WHAT IS EXPECTED
Answer these questions about the thread below on finding the second largest element in a BST:
1. Which language is the in-order sample code that tracks previous and current elements written in?
2. What does one reply mark as important to verify about the tree?
3. What is the name of the entry cited for a generalized version that finds the k largest elements?

PASSAGE TO READ
_ _ _ _ _

CareerCup

if largest element has no child then its parent.
if largest element has left child then left child.

I think we can do it by reverse inorder traversal

/* Function for reverse inorder */
int data;
void revInorder(struct node* root, int kthLargest)
{
     static int count = 0;
     if(root == NULL)
     {
             return;
     }
     revInorder(root->right, kthLargest);
     count++;
     if(count == kthLargest)
     {
         data = root->data;
         return;
     }
     revInorder(root->left, kthLargest);
}

scenarios: the max value has a left node and no right node, is leaf node.
if lead node - second largest element is its parent
if has left node, second largest element is its left child.
Runtime 0(logn)

There is a generalized version solution which find the k-largest elements in a BST at the entry "Find the k largest elements in a BST" code.google.com/p/elements-of-programming-interviews/wiki/Programs.

It seems that are solutions for another programming interviews book.

the parent of the largest node(right-most node).

public static final Node secondLargest(Node root) {
  if(root == null || root.next == null) {
    return null;
  }
  Node next = root.next;
  Node larger = next.next;

  if( larger != null) {
    return secondLargest(next);
  } else {
    return next;
  }
}

public static final Node secondLargest(Node root) {
  if(root == null || root.right == null) {
    return null;
  }
  Node next = root.right;
  Node larger = next.right;
  if( larger != null) {
    return secondLargest(next);
  } else {
    return root;
  }
}

Idea:
1. Find the right most node. If the right most node has no left child, then its parent is second largest.
2. If the right most node has a left child, then the largest in left part will be the second largest.
public static Node SecondLargest(Node root)
{
   if(root==null)||(root.left==null&&root.right==null)
       return null;
   Node large=root,secLarge;
   while(large.right!=null)
   {
        large=large.right;
        secLarge=large;
    }
    if(large.left==null)
       return secLarge;
   return Largest(large);
}

public static Node Largest(Node root)
{
    while(root.right!=null)
        root=root.right;
    return root;
}

1. Go to the right most node (will give you the largest node)
2. Get the predecessor of the above
a. If the largest node has a left subtree, get the max of that sub tree
b. Else, the parent of the largest node is the 2nd largest node.

You will probably get bonus points if you talk about implementing it in using max, predecessor.

go in-order and track the previous and current elements until end, sample of the code in Javascript:

var prev=null, current = null;

tree.inOrderTraversal(function(node){
  if(!prev){
    prev = current =  node;
  }
  else{
    prev = current;
    current = node;
  }
});

console.log(prev.data);

1. Go to the right most node
2.1 if it has left child , then the biggest value from its left child is the result
2.2 if not then the result is its parent.

Important : verify if the tree has at least 2 values

Why don't we try inorder traversal as it clearly mentioned its a BST. So, it will print elements in ascending order. So, the 2nd element from the right most is the answer.

private static Node secondLargest(Node root) {
        if (root == null || root.left == null && root.right == null) return null;
        Node curr=null,prev=null;
        if (root.right == null) {
                 curr= root.left;
            while (curr.right != null)
                curr = curr.right;
            return curr;

        }else{
            curr=root;
          while(curr.right!=null){
              prev=curr;
              curr=curr.right;
          }
              return prev;
        }
    }

//Using recursion .

void nthLargest(Node *root,int n)
{
if(root!=NULL)
{
nthLargest(root->right,n);
count++;
if(count==n)
printf("\n nthlarget element is %d",root->data);
}
}

_ _ _ _ _

[Item position entries]
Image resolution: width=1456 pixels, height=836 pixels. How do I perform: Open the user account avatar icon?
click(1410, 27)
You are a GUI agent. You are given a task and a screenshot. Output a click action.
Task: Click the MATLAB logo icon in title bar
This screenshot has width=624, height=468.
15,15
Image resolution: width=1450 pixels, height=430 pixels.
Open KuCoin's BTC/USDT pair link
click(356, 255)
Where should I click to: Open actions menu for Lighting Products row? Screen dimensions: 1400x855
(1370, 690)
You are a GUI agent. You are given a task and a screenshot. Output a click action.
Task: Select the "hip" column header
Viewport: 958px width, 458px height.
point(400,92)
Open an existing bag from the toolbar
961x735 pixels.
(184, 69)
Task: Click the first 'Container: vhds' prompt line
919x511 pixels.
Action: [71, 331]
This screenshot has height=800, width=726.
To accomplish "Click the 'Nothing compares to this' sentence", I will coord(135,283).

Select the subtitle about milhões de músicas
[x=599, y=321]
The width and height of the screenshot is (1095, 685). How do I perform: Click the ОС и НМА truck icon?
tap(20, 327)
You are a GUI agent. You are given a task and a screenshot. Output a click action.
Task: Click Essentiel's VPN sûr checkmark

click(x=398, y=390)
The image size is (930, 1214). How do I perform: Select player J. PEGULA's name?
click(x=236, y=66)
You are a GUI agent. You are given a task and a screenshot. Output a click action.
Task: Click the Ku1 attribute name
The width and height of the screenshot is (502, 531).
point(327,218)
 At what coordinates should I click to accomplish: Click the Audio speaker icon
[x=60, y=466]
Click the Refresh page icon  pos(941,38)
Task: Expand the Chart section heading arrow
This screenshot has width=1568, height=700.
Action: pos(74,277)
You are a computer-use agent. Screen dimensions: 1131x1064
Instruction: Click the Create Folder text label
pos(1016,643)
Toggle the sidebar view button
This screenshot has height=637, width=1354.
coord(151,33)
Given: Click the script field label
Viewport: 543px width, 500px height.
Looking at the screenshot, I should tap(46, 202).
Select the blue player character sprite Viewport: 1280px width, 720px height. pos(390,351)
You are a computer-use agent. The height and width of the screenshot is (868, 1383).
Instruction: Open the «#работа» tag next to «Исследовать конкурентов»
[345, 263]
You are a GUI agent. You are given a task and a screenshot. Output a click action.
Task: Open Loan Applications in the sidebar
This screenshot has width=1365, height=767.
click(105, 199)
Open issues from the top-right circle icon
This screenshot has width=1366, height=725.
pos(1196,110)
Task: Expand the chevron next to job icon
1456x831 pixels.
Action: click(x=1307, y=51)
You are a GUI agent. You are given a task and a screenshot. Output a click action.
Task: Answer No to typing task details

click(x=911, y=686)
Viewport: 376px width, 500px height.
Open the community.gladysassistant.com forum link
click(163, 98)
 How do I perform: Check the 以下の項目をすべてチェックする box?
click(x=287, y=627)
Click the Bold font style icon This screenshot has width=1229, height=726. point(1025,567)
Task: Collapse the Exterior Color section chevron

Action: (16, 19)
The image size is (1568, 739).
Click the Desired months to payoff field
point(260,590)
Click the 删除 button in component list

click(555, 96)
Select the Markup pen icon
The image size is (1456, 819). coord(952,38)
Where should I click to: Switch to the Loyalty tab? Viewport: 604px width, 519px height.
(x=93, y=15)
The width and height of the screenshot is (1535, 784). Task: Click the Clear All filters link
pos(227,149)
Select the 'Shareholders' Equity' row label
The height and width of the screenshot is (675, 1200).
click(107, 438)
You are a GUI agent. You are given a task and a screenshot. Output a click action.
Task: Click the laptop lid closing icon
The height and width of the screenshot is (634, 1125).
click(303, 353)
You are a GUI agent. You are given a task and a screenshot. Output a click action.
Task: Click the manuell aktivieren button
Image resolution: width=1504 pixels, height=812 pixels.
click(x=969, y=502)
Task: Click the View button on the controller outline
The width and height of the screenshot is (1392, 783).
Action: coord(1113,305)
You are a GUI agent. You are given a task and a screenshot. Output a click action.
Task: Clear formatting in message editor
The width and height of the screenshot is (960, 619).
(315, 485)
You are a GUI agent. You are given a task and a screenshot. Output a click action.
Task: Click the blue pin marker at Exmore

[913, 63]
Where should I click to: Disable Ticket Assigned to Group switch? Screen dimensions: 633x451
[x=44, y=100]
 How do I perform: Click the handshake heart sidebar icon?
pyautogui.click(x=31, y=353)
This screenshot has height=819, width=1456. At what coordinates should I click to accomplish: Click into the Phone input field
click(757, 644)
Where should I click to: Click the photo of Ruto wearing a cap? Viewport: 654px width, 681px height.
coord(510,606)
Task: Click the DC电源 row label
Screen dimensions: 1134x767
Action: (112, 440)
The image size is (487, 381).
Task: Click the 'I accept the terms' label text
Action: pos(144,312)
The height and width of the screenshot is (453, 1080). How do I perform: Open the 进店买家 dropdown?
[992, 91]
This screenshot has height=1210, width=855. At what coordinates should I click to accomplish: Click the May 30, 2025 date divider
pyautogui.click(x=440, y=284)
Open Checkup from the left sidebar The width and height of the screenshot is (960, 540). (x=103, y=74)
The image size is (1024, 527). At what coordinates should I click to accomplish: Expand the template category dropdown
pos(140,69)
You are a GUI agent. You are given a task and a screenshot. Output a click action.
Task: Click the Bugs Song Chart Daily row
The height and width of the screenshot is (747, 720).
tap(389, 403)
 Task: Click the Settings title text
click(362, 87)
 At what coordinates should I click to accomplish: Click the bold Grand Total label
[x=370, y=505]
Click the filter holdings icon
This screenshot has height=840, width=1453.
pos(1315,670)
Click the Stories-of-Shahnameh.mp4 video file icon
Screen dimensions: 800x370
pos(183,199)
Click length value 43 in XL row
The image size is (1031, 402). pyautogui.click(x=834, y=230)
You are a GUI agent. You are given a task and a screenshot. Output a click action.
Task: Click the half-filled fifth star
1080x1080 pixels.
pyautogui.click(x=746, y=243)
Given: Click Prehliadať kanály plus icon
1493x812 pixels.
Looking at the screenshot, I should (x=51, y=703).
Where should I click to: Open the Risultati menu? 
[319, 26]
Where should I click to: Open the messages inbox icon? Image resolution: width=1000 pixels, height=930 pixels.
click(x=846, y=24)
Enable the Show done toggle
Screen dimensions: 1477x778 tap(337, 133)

_ _ _ _ _

SOLUTION FOR THIS EXERCISE
1. Javascript.
2. That the tree has at least 2 values.
3. "Find the k largest elements in a BST".